Note 17 – Subsequent Events

On April 17, 2012, the Company entered into a senior secured credit agreement with JPMorgan Chase Bank, N.A. ("JPMorgan") in its capacity as administrative agent and the lenders party thereto. The credit agreement is comprised of a $600.0 million revolving credit facility. Unless terminated earlier, the revolving loan commitments will terminate on April 17, 2016.

The agreement replaces the Company's $400.0 million senior secured credit agreement dated as of April 12, 2010, which was terminated immediately prior to entry into the new agreement. In connection with the closing, the Company paid off the $200.0 million outstanding balance under the prior agreement and borrowed $200.0 million under the new agreement. Proceeds under the credit agreement may be used for general corporate purposes.

 

The Company's obligations under the credit agreement are originally guaranteed by the following Company subsidiaries: First American Data Co., LLC, First American Data Tree LLC, Data Trace Information Services LLC and Smart Title Solutions LLC (collectively with any future guarantors under the facility, the "Guarantors").

To secure the obligations of the Company and the Guarantors (collectively, the "Loan Parties") under the credit agreement, the Company and certain other Loan Parties entered into a pledge agreement (the "Pledge Agreement") with JPMorgan in its capacity as collateral agent (the "Collateral Agent") and, pursuant thereto, pledged fifty percent of the equity interests of each of the Guarantors and a nine percent equity interest in First American Title Insurance Company. The security will be released in the event that, and remain released for as long as, the Company's long-term issuer rating or long-term counterparty credit rating (the "Debt Rating") is BBB- or higher by S&P and Baa3 or higher by Moody's.

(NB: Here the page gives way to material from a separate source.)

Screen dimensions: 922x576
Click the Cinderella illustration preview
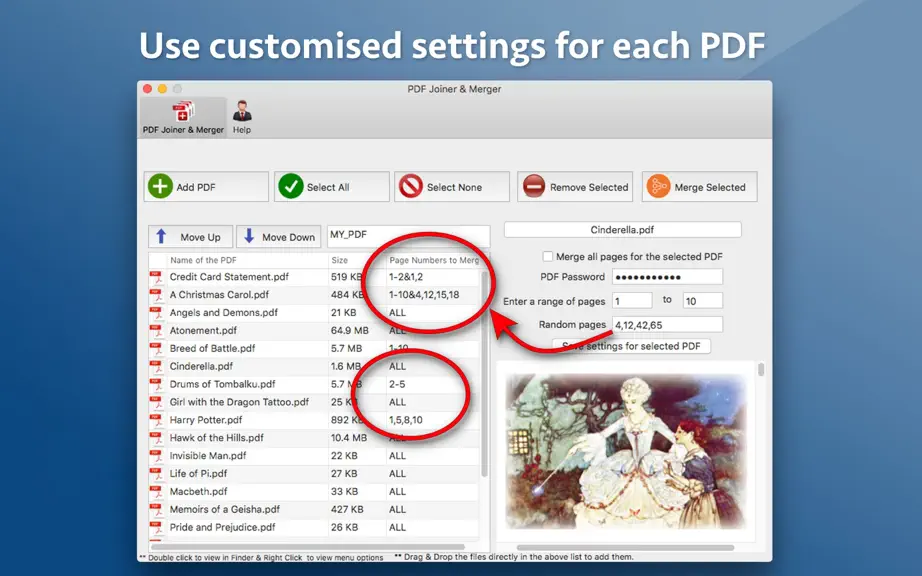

In the event that the Debt Rating by S&P is below BBB- (or there is no Debt Rating from S&P) and, in addition, such rating by Moody's is lower than Baa3 (or there is no Debt Rating from Moody's), then the loan commitments are subject to mandatory reduction from (a) 50 percent of the net proceeds of certain equity issuances by any Loan Party, and (b) 50 percent of the net proceeds of certain debt incurred or issued by any Loan Party, provided that the commitment reductions described above are only required to the extent necessary to reduce the total loan commitments to $300.0 million. The Company is only required to prepay loans to the extent that, after giving effect to any mandatory commitment reduction, the aggregate principal amount of all outstanding loans exceeds the remaining total loan commitments.

At the Company's election, borrowings under the credit agreement bear interest at (a) a base rate plus an applicable spread or (b) an adjusted LIBOR rate plus an applicable spread. The base rate is generally the greatest of (x) 0.50 percent in excess of the federal funds rate, (y) JPMorgan's prime rate, and (z) one-month LIBOR plus one percent. The adjusted LIBOR rate is generally LIBOR times JPMorgan's statutory reserve rate for Eurocurrency funding. The applicable spread varies depending upon the Debt Rating assigned by Moody's and S&P. The minimum applicable spread for base rate borrowings is 0.75 percent and the maximum is 1.50 percent. The minimum applicable spread for adjusted LIBOR rate borrowings is 1.75 percent and the maximum is 2.50 percent. The Company may select interest periods of one, two, three or six months or (if agreed to by all lenders) such other number of months for Eurodollar borrowings of loans.

The credit agreement includes representations and warranties, reporting covenants, affirmative covenants, negative covenants, financial covenants and events of default customary for financings of this type. Upon the occurrence of an event of default the lenders may accelerate the loans and the Collateral Agent may exercise remedies under the collateral documents. Upon the occurrence of certain insolvency and bankruptcy events of default the loans will automatically accelerate.